To keep the company financially healthy, financial directors must take control of their company’s cash and ensure that the company is spending it wisely. Easier said than done, Robertson explains, saying thusly:
While finance directors remain accountable for the corporate spend, they have remained totally dependent on the diligence of the budget holding managers to control their spending and that those budget holders are dependent on the individuals that raise the orders. For most organisations, this remains a manual process that has numerous flaws.
According to FDE, the most obvious flaw is management’s inability to track spending, which leads to overspending and current committed expenditure encumbering future budgets. One approach financial directors can take to control their budgets and individual purchasers’ spending is by implementing a purchasing card (p-card) program.
Financial services firm JPMorgan’s May 2008 Auditing and Compliance Strategies for a Solid Purchasing Card Program report provides a guideline for companies looking to control their corporate expenditure. JPMorgan surveyed dozens of its p-card customers and compiled their best practices for building and maintaining a solid card program.
JPMorgan recommends 10 tips for monitoring p-card purchases for misuse, out-of-policy spending and fraud. Among them:
- Select an anti-fraud team. Make sure the team incorporates members from throughout the corporation so that all departments comply with the set procedures.
- Designate checks and balances. At the very least, cardholders should not be their own approving manager.
- Stick with regulations. All p-card holders should be held to the same rules and standards, lessening the potential to exploit loopholes.

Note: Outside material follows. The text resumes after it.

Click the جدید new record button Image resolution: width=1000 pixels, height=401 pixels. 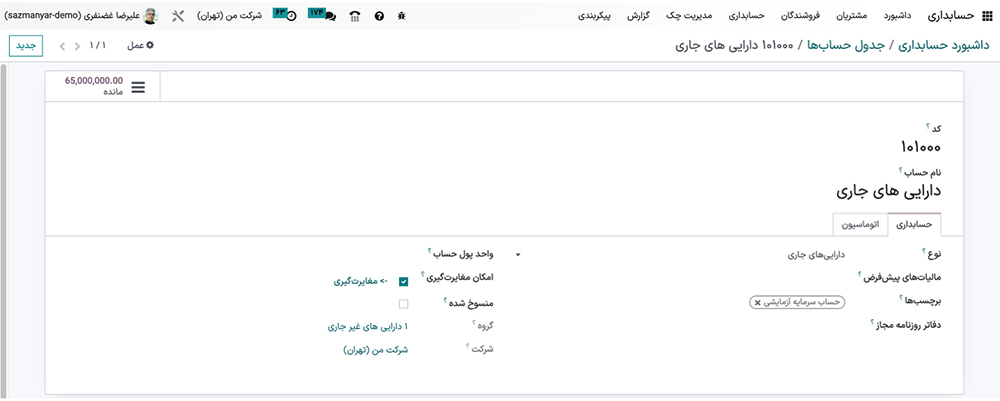point(26,46)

- Implement protective measures. Such measures include spending limits and blocked merchant category codes.
- Enhance auditing practices. This can be done using various software that enable administrators to monitor card activity in real-time and block unauthorized buys.
Even before the current recessionary economy in which purchasing departments currently find themselves, JPMorgan determined that p-card best practices should also include these:
- Training early and often to ensure the cardholder knows his or her role and responsibilities;
- Adapting auditing practices to your business needs;
- Creating a comfortable environment for cardholders to report problems or ask questions;
- Conducting peer reviews; and
- Networking with other institutions and companies to learn about other programs.
“The biggest lesson learnt is that retaining corporate cash becomes king and the best way to do this is not to spend it,” Robertson writes at FDE. “That sounds simple enough, but in reality it is much harder to implement than you would think.”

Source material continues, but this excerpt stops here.